On the Slate: JoBro Productions

The Toronto prodco is looking for source material in creative places and is considering getting into the TV game.

In its on-going series, Playback is catching up with Canadian prodcos to discuss what projects they’re working on, their production strategies and where they see room for growth. Here, we dig into JoBro Production′s upcoming slate.

Since launching Toronto-based prodco JoBro Productions in 2012, Jonathan Bronfman has helped produce a string of indie success stories.

In 2016 alone, JoBro’s credits included the Tatiana Maslany-starrer The Other Half (which nabbed her a CSA win for best performance), Cannes’ Directors’ Fortnight selections Mean Dreams and Two Lovers and a Bear, and multiple CSA-nominee Race – plus five other features released that year.

JoBo isn’t slowing down anytime soon. Coming up, the company is eyeing a fall festival premiere for Pyewacket, the second feature from Backcountry director Adam MacDonald, which is being distributed in Canada by eOne and Les Films Seville. It just wrapped production on Stockholm, a Canada/Sweden copro starring Ethan Hawke and Noomi Rapace from Born to Be Blue director Robert Budreau. And this fall, the company will begin production in Sudbury on The Undergraduate, from writer/director Carly Stone.

While it has a lot of projects on the go, Bronfman told Playback Daily that the company is always focused on IP development, and is currently in active development on five projects, with another three in various stages of development. He added that for JoBro, it’s important to get involved with projects as early as possible. 

“We’re looking to be as far ahead in the development of the IP as possible so that we can help curate at an early stage and nurture these concepts and projects to a point where we feel like they’re ready to go to production and to the market,” he said.

To that end, JoBro boarded Jeremy LaLonde’s James Vs. His Future Self in March. The feature, which is currently in the script development stage, pairs Bronfman with producing partners Jordan Walker of Toronto-based Walker Entertainment and Jonas Chernick of Toronto’s Banana-Moon Sky Films. The film follows James, a young scientist determined to time travel who’s visited by Jimmy, an older man claiming to be James’ future self, who warns James to give up science for good.

When deciding whether to board a project, Bronfman said he always ensures it checks two boxes: strong creative and exciting partners. For Bronfman, the film met both criteria. In addition to an enticing script, said Bronfman, both LaLonde (How to Plan an Orgy in a Small Town, The Go-Getters) and the film’s writer Chernick (My Awkward Sexual Adventure, Borealis) have proven track records in the comedy genre.
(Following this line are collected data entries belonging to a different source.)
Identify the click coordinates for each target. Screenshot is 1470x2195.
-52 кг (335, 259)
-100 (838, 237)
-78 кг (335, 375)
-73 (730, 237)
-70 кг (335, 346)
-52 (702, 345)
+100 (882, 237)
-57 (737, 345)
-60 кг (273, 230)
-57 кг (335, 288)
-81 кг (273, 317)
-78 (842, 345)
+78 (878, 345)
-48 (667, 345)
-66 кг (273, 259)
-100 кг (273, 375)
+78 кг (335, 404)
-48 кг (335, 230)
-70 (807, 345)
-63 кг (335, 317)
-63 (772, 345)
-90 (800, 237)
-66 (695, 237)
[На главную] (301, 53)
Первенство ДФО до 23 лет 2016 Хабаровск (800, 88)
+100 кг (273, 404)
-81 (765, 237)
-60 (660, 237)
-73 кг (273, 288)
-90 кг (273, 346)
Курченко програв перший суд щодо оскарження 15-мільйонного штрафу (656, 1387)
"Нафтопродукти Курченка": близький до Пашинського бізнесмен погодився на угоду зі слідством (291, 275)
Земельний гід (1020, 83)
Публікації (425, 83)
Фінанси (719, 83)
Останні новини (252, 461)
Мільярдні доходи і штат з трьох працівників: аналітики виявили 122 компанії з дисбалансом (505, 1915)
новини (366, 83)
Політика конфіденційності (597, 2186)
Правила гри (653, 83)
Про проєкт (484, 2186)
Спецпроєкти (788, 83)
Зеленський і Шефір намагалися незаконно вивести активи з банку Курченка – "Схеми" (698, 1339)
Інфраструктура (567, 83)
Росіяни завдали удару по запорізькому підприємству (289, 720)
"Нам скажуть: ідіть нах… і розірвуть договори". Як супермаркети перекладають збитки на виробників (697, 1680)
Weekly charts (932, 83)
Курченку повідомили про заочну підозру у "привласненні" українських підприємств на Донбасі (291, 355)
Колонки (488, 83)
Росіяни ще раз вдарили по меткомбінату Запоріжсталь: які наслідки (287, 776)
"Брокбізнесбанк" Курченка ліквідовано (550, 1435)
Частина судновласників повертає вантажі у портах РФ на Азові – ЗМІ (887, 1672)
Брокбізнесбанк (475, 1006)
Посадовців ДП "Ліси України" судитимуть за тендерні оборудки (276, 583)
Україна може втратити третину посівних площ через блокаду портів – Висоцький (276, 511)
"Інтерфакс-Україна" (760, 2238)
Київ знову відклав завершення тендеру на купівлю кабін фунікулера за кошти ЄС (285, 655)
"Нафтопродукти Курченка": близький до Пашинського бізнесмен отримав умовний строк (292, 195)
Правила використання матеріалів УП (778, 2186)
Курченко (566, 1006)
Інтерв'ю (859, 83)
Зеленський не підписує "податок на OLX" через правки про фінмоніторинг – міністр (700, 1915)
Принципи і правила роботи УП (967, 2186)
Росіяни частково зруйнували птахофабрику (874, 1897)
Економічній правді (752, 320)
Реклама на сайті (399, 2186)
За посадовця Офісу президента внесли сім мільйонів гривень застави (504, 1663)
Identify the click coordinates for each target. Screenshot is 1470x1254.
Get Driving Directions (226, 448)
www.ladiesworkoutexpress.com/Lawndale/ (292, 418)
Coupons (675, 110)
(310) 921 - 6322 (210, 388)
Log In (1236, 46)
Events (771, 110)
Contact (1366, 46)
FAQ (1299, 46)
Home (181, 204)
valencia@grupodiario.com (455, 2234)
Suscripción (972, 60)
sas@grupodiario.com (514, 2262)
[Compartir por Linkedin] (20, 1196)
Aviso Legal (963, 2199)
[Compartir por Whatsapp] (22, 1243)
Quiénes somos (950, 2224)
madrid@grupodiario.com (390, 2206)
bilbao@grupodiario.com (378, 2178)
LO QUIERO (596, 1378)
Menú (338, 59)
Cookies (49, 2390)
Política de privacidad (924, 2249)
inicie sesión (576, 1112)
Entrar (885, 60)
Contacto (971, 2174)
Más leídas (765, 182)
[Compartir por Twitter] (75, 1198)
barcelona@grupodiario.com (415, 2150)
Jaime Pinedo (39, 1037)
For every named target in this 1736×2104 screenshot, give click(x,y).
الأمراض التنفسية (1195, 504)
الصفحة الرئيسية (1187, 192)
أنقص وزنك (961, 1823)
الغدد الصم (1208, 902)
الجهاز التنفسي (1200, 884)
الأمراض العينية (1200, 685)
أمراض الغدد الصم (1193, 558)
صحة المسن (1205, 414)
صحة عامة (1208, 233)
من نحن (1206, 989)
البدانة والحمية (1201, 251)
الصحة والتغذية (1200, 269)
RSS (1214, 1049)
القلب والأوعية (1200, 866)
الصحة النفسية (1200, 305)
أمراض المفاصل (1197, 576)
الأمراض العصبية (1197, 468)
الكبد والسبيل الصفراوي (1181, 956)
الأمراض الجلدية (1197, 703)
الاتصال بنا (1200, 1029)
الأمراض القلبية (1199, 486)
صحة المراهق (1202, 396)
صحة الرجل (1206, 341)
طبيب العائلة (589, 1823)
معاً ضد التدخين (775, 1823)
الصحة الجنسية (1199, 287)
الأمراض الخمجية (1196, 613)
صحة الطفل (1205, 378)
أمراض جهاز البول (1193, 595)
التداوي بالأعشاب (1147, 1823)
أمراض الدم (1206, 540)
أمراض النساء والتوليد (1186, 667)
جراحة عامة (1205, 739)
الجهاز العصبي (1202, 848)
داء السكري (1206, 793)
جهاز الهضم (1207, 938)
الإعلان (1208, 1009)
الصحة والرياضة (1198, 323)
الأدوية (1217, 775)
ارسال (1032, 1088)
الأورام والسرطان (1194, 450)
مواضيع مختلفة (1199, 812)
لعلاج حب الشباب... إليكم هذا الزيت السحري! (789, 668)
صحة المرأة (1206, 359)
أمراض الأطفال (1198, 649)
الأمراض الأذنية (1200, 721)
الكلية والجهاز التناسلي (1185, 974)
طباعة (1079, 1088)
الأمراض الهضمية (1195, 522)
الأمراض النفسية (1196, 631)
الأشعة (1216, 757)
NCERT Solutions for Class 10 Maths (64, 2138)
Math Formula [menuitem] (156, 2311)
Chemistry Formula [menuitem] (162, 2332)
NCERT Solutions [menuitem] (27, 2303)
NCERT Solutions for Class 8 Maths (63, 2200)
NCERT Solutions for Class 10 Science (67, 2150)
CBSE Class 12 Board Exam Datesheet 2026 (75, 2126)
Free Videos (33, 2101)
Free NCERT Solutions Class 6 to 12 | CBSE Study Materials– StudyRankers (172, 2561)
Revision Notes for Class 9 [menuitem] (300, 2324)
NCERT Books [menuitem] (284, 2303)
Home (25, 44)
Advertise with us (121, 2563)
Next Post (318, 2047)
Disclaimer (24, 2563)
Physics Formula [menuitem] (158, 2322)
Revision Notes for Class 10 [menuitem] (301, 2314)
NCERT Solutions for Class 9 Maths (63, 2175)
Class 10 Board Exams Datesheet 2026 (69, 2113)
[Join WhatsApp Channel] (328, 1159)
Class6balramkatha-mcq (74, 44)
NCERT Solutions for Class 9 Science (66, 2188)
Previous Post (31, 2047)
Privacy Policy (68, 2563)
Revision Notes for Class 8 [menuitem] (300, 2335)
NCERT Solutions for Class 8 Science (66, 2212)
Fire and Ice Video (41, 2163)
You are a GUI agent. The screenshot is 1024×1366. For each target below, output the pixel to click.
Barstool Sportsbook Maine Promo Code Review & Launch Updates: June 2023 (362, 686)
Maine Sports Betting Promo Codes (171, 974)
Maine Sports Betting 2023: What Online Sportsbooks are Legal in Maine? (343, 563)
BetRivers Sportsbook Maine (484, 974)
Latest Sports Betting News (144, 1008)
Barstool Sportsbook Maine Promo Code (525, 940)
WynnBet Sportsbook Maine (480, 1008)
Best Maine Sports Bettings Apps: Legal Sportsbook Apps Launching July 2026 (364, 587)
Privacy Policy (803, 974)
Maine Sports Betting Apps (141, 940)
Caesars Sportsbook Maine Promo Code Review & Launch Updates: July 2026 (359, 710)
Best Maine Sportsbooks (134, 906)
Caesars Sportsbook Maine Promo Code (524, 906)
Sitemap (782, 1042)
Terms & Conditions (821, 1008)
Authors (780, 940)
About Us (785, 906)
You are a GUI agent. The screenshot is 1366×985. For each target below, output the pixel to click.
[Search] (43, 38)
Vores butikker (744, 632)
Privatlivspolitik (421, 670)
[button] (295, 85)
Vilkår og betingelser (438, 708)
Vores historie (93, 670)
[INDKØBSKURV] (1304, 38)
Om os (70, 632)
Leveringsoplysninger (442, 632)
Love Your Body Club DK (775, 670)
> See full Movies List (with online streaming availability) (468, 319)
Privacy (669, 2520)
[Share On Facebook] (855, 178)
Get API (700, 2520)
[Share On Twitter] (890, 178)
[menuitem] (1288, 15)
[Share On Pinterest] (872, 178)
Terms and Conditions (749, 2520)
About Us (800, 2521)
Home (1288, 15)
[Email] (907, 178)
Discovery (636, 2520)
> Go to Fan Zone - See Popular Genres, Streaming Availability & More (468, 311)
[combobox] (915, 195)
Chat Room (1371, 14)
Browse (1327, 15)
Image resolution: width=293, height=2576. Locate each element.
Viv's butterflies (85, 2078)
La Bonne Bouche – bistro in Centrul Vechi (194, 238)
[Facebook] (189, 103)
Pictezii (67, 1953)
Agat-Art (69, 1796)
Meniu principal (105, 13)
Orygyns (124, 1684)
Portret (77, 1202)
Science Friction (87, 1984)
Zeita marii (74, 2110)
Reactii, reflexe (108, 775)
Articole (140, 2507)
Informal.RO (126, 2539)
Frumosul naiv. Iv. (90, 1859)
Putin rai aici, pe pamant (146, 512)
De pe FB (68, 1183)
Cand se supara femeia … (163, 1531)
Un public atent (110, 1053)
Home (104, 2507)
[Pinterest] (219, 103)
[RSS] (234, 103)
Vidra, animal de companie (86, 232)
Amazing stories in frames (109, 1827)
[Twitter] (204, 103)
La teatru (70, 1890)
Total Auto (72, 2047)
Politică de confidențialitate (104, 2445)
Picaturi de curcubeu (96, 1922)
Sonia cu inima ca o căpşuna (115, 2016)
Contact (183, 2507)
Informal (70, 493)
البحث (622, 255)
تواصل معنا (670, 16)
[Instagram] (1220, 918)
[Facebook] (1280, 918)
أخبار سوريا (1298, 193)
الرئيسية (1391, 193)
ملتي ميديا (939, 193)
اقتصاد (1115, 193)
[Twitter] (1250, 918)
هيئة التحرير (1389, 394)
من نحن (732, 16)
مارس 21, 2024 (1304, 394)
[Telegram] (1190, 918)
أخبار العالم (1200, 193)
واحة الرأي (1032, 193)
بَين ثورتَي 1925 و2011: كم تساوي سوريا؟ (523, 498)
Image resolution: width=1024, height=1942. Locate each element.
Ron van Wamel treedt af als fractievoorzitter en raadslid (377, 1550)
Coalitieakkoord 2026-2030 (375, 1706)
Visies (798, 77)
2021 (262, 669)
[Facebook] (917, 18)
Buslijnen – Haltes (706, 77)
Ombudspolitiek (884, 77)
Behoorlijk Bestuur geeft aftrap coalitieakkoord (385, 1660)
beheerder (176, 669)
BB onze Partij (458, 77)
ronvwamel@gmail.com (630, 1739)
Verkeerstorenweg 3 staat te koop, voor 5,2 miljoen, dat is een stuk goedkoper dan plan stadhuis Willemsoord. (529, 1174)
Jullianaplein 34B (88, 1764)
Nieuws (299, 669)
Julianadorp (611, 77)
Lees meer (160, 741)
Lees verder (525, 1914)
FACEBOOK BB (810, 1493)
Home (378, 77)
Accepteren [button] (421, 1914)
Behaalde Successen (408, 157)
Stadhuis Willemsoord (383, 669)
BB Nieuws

“When we read the script, we felt like it could appeal to a wide audience and still be executed for a low, or reasonable, budget,” he added.

In addition to original screenplays, Bronfman said the company is increasingly turning to books, newspaper articles and even podcasts for source material.

“There are filmmakers out there who can create a great script out of nothing, but at the same time if I’m going to take resources and put them into development, I like [knowing] that there’s a proven market,” said Bronfman.

The company has recently optioned two books for development – which Bronfman couldn’t yet speak about – and is currently in development on another project based on Charlie Human’s 2013 novel, Apocalypse Now Now, about a kid who teams up with a bounty hunter to fight fantastical monsters. That project is a collaboration with Nicholas Sorbara at Toronto’s Redlab Digital, Christina Piovesan at First Generation Films and Todd Brown at L.A-based XYZ Films. Bronfman said the film is a natural fit for JoBro, calling it a “gritty, off-centred, but commercially positioned film.” The filmmakers are currently developing a proof of concept for the adult-oriented feature, which they will then take to market.  

It’s a tough, crowded market, said Bronfman, and everyone is racing for premiere content. To find it, he said, you have to get creative.

Stockholm, for example, was based on a New York Times article about a 1970s bank heist, and Bronfman said he’s also working with The F Word‘s Elan Mastai developing a film based on an episode of the popular podcast This American Life.

While JoBro has to date produced films and TV movies, Bronfman said he recognizes that audiences are now turning to TV for premium-quality content. A series then could be in the company’s future, he said. In fact, he’s eyeing TV for one of the books he’s optioned and has a showrunner interested in the project.